自身の吐息が白いことを不審に思った伯爵は、大きく呼吸をした。深呼吸をすれば冷たい空気が肺に流れ込み、その刺激で咳をし、胸に痛みが走る。そしてまた、吐く息が白い。
……余の息が白いだと? 馬鹿な……。
それでも伯爵は、ヴァン・ヘルシング探しを止めなかった。自分の身体の異状に構うことなく、しんしんと雪が降る中を歩き続けた。積もる雪に足元を取られ、つまづきそうになる。革靴に雪が入り込み、スラックスに雪が染み込み、刺さるように冷たい。

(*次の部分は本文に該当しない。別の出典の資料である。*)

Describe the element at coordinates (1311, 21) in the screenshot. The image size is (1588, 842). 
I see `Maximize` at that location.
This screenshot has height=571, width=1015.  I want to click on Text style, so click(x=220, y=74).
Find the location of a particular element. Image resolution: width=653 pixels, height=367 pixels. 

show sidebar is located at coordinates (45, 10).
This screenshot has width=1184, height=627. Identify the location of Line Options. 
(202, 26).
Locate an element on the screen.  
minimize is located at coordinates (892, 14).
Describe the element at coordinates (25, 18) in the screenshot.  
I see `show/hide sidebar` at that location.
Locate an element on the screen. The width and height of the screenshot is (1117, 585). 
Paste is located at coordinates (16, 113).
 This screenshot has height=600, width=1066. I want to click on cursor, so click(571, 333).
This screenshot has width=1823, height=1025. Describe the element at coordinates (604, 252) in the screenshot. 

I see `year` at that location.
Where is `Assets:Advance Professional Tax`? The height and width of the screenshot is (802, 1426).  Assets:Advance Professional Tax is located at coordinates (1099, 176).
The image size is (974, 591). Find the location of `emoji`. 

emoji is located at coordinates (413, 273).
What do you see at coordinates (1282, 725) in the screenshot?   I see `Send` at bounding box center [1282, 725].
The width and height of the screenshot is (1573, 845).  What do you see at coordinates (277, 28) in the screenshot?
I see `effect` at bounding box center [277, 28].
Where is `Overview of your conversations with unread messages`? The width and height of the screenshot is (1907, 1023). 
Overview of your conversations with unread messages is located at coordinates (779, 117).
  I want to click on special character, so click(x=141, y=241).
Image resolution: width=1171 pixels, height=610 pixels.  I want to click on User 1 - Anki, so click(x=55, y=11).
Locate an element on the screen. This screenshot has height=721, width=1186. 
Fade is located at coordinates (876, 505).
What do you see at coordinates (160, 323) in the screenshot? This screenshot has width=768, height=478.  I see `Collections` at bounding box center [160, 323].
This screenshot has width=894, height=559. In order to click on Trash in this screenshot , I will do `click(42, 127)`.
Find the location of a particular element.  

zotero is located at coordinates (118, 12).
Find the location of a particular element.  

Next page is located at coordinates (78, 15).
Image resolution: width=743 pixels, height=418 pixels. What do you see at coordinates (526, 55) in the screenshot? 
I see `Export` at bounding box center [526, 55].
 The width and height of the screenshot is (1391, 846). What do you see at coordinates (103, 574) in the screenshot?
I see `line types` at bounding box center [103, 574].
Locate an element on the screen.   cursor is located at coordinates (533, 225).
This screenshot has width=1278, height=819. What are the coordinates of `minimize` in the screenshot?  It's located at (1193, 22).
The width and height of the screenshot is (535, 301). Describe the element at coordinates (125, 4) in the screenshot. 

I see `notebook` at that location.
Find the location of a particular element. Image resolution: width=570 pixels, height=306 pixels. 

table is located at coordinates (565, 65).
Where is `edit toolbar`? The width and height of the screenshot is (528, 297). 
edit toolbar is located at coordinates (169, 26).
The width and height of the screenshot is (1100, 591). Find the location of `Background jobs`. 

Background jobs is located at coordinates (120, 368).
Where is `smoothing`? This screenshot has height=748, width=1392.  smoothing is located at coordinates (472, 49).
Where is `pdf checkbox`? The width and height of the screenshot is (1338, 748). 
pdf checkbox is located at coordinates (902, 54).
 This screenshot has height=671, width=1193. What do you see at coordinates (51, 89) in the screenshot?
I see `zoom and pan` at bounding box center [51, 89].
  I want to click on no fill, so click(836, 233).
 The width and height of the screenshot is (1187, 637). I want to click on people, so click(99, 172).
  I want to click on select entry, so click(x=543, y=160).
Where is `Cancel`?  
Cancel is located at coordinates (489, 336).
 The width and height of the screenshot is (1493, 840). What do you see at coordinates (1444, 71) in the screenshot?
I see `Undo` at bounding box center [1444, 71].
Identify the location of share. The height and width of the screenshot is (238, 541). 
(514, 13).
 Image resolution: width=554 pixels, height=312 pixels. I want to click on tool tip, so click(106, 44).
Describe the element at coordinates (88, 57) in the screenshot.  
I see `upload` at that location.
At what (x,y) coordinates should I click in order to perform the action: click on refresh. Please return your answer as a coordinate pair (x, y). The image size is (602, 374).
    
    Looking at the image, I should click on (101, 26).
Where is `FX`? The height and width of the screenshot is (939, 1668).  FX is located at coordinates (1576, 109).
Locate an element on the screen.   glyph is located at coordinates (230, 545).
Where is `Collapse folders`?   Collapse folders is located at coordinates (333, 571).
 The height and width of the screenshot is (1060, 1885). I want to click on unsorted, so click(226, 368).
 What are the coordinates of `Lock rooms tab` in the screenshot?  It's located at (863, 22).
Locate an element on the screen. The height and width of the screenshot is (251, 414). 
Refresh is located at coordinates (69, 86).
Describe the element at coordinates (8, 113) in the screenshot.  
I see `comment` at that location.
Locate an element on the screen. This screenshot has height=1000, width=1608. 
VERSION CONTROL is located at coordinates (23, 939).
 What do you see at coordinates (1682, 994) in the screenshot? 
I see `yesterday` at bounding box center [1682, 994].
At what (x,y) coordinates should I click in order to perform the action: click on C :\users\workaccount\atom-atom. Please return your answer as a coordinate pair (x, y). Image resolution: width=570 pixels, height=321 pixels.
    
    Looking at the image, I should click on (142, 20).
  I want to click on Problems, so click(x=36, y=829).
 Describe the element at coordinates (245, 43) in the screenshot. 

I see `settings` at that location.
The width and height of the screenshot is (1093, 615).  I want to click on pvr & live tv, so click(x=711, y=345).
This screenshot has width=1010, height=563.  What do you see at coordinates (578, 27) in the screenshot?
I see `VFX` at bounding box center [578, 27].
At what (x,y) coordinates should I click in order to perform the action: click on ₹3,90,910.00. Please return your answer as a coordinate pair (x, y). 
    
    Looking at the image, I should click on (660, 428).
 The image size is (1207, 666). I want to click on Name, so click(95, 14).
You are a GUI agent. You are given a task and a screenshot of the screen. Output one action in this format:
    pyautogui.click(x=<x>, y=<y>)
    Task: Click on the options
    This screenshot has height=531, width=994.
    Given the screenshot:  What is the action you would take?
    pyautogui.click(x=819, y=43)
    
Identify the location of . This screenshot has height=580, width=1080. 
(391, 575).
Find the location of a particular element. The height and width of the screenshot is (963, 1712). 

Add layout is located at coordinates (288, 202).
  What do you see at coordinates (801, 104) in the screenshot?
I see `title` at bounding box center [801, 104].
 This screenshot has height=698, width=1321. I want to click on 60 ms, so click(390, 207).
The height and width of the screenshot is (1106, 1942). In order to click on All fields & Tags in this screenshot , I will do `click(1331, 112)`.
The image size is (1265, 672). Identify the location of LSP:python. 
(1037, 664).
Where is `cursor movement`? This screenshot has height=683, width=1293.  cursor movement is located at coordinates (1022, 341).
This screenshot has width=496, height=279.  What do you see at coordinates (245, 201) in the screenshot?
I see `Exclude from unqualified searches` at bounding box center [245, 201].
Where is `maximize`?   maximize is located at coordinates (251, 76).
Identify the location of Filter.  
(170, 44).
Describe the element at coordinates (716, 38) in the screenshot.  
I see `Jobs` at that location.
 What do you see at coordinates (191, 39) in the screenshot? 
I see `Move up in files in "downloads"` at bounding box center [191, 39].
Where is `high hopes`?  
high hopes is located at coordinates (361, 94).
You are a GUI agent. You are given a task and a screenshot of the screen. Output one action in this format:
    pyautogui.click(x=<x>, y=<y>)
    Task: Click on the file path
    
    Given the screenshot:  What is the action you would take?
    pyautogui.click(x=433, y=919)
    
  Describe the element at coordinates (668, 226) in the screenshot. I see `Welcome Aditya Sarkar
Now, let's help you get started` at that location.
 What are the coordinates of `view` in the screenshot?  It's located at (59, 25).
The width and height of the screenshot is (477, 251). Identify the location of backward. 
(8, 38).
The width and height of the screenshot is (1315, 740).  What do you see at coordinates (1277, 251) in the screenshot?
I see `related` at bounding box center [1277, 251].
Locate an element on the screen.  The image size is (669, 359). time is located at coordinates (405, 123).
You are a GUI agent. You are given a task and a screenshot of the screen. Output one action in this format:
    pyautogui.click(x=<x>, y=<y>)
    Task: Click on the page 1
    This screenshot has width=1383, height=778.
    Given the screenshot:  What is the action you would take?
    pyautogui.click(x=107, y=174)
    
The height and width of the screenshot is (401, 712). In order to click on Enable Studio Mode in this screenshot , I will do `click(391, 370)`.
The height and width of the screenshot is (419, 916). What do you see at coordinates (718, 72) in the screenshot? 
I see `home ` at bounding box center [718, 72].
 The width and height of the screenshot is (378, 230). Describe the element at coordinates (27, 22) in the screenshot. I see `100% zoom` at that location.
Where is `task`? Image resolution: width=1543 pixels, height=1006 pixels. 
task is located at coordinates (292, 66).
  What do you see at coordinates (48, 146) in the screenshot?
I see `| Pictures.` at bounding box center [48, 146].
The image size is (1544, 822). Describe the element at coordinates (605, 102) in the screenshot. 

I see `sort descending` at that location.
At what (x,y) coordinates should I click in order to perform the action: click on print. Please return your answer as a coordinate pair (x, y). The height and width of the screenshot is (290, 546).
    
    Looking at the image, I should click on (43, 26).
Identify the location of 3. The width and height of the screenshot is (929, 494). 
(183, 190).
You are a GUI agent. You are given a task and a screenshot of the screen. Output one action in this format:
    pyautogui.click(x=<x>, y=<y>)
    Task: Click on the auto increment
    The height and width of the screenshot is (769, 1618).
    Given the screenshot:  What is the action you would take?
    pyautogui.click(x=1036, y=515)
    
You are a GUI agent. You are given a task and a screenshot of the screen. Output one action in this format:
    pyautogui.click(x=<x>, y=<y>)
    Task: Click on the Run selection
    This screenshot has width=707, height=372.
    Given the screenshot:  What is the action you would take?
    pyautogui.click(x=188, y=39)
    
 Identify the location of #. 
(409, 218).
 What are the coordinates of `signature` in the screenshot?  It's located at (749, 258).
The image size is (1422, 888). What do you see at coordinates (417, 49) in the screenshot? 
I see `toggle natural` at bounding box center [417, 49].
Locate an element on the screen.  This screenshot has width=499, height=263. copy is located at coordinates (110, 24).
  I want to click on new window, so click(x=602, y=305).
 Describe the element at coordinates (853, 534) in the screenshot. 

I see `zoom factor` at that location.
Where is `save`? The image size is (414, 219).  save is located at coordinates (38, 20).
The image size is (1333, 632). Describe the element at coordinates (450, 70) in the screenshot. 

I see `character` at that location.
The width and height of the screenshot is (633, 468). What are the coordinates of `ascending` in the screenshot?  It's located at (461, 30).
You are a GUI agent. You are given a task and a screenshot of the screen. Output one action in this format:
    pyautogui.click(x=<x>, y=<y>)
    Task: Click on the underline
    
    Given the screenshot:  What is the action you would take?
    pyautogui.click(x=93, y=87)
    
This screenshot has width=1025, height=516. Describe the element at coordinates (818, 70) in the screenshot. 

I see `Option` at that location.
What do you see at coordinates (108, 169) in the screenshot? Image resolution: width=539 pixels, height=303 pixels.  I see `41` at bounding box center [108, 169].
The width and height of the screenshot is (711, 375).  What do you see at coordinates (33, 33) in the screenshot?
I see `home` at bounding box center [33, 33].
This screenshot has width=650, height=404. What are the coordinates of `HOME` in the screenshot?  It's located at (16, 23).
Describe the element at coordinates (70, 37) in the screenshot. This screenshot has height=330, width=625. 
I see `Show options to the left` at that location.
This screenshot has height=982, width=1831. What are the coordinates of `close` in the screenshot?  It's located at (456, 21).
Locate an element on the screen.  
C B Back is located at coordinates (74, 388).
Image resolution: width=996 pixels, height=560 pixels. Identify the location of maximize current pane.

いつもより暗闇の中を見るのに苦労した。吸血鬼である自分に、暗闇など関係ないはずなのに。
「……ブラム……エイブラハム……」
とうとう自分の耳がイカれてしまったのか、発する声がいつもと違うように聞こえた。おまけにいつも見る景色とは違い、大分低い位置に目線があるように感じた。目を擦ろうと、手を目に当てると何か固いものに触れた。恐る恐る外すと、なんとそれはヴァン・ヘルシングの眼鏡だったのだ。
……何故余がエイブラハムの眼鏡を――。
不安が恐怖に変わり始め、伯爵は急いで村へと戻った。霧にでもコウモリにでも、犬にでも変身して急ごうと思ったが、姿を変えることが出来なかった。
数時間掛けて、ようやくチェイテ村につく頃には東の空は白み始め、無言で夜明けが来ることを告げていた。
ヴァン・ヘルシングとともに泊まっていた宿に着くと村長のゼマンやお付きの男たち、娘がいなくなった中年の夫婦が待ち構えていた。
伯爵の姿を見るなりゼマンたちは感激した様子で駆け寄ってきた。
「“ヴァン・ヘルシング教授”! 無事だったんですね!」
伯爵はすぐさま周りを見渡したが、ヴァン・ヘルシングの姿はどこにもない。伯爵は慌ててゼマンに尋ねた。
「エイブラハムッ、ヴァン・ヘルシング教授はどこに――」
「何を仰ってるのですか?」
ゼマンが不思議そうに首をかしげ、その斜め後ろで、お付きの男性の一人が伯爵に言った。
「教授は“あなた”ではありませんか」
お付きの男性の言葉に伯爵は体中の血の気が引いたような気がして、一瞬よろけそうになった。すぐさま男性に腕を掴まれ支えられた。
「大丈夫ですかっ?」
「教授はお疲れだ。すぐに部屋へ!」
ゼマンがお付きの男性二人に指示を出すと、男性二人が伯爵を両側から支えながら宿の中へと連れて行った。部屋に通され、そのままベッドに寝かされた。
伯爵は気を失うようにそのまま眠りについてしまった。